_TASK_
Looking at the data below, state how many lines contain "computer". No other words are wanted.

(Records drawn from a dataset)
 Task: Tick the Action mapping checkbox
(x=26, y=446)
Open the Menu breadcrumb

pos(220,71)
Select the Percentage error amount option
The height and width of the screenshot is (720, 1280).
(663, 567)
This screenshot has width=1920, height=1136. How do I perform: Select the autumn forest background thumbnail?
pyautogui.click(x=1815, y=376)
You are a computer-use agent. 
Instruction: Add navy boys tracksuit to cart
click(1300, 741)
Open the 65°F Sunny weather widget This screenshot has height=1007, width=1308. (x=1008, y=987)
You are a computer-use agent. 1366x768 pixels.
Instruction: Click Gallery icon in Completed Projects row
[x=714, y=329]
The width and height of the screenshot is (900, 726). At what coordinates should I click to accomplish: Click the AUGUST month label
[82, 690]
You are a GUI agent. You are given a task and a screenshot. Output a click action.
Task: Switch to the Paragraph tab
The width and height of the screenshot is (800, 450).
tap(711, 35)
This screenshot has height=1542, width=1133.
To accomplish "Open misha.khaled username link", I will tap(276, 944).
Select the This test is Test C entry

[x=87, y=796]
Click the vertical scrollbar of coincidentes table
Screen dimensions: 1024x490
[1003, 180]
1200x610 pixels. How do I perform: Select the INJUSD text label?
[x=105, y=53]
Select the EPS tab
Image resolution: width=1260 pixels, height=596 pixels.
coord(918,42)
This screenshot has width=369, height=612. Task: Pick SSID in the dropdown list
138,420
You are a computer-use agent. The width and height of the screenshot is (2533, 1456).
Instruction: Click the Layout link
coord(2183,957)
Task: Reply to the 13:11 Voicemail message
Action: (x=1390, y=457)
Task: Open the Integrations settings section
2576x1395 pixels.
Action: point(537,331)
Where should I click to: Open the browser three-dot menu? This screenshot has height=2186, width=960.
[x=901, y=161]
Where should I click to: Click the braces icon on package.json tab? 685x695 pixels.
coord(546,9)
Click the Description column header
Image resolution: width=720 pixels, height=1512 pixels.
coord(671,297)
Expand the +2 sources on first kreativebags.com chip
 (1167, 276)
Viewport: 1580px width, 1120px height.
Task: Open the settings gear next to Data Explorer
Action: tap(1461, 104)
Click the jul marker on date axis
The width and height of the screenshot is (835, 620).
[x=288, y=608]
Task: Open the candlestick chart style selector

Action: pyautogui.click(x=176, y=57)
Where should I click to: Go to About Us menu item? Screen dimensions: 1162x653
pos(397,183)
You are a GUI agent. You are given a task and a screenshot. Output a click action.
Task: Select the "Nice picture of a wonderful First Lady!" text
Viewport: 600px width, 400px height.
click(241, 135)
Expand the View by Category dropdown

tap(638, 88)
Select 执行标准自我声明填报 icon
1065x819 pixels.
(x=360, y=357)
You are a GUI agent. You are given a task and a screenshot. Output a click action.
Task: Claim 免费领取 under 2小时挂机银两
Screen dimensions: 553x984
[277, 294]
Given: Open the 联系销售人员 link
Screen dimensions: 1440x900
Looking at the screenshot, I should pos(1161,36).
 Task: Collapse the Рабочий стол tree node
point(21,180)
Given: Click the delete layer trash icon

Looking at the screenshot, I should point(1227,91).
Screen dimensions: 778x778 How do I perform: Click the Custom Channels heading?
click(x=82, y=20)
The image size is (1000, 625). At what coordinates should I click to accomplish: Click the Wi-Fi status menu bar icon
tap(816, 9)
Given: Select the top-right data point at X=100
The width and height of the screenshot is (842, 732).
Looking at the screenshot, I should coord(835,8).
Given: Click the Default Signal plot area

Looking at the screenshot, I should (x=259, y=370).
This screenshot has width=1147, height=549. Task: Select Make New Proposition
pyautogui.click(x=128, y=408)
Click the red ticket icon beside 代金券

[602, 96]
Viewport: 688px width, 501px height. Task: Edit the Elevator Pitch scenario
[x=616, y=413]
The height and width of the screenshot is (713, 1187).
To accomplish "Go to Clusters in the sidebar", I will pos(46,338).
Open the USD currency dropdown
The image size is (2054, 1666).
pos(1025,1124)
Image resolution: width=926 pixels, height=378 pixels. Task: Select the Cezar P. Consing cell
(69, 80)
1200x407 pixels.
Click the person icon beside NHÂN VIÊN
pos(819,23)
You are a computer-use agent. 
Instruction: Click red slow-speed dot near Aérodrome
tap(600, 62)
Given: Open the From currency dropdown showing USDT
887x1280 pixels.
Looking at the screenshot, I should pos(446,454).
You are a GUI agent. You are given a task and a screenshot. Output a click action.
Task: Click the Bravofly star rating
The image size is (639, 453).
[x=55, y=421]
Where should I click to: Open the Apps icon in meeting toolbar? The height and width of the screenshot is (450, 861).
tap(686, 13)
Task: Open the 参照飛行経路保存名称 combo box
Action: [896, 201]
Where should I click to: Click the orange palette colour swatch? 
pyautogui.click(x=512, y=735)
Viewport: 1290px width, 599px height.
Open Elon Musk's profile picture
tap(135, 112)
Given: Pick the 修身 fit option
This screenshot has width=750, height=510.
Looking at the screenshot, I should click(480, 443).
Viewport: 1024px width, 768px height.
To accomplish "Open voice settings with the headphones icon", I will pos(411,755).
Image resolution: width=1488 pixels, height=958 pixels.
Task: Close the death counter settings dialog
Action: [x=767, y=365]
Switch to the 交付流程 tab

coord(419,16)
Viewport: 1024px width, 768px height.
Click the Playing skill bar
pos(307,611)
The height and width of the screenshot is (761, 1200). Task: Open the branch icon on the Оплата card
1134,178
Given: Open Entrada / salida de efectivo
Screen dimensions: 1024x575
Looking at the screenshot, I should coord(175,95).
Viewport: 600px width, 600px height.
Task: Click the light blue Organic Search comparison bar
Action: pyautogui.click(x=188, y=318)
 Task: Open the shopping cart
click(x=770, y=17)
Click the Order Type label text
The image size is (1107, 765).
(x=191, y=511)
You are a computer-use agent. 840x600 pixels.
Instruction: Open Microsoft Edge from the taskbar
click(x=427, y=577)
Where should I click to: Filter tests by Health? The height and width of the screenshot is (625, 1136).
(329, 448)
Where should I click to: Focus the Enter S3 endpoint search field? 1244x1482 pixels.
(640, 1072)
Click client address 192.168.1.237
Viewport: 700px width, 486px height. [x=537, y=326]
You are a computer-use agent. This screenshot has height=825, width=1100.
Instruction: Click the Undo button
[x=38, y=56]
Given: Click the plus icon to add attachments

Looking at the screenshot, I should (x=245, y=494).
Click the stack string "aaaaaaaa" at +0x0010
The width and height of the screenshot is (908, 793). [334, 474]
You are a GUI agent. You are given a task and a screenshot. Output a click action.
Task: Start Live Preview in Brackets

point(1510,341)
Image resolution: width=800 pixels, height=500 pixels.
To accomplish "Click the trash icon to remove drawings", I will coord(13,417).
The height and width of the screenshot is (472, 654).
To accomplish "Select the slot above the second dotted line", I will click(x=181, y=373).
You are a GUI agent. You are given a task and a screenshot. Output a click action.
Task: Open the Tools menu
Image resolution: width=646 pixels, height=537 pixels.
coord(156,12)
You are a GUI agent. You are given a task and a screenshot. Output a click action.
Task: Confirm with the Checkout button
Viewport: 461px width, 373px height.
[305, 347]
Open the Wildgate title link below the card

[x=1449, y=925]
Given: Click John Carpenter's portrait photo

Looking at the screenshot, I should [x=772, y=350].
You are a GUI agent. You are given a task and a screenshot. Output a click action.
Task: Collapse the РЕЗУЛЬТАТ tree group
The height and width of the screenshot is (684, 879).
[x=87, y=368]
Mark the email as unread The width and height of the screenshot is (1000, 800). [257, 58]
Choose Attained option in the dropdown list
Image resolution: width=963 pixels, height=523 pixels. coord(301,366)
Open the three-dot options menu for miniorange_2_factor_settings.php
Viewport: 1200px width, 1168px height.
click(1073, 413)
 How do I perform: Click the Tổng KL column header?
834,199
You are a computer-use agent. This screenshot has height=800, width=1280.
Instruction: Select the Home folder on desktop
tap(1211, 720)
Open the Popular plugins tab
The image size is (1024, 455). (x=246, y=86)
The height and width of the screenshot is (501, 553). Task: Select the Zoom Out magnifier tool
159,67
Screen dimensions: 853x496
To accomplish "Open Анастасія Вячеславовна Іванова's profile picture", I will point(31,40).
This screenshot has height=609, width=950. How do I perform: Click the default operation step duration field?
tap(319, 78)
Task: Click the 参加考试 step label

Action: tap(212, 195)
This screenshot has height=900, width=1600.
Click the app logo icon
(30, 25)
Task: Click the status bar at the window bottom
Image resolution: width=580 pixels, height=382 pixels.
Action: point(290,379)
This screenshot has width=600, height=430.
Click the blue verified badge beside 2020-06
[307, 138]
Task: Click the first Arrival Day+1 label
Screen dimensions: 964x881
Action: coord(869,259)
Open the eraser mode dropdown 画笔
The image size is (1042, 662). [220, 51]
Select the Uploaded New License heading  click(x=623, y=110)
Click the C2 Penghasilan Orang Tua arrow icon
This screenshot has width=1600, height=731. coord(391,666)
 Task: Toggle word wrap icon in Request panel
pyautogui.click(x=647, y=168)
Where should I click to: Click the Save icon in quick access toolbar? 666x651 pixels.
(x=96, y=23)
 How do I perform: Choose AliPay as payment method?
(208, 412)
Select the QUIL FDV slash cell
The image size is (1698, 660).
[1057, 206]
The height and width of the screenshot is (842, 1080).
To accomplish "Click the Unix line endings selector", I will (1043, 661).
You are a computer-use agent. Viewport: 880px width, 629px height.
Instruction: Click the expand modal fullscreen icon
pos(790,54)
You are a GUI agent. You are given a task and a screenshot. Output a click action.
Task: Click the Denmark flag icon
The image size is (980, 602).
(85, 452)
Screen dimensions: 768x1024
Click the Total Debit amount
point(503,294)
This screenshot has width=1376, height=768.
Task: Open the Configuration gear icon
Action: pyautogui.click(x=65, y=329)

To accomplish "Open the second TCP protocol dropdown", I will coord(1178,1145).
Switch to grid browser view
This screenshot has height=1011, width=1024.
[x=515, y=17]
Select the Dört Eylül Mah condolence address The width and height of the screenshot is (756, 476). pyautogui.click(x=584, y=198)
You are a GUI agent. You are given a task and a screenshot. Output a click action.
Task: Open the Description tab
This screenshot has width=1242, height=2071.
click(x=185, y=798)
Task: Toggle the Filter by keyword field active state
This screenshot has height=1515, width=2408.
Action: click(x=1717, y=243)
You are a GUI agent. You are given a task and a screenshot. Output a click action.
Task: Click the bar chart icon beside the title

_ANSWER BOX_
8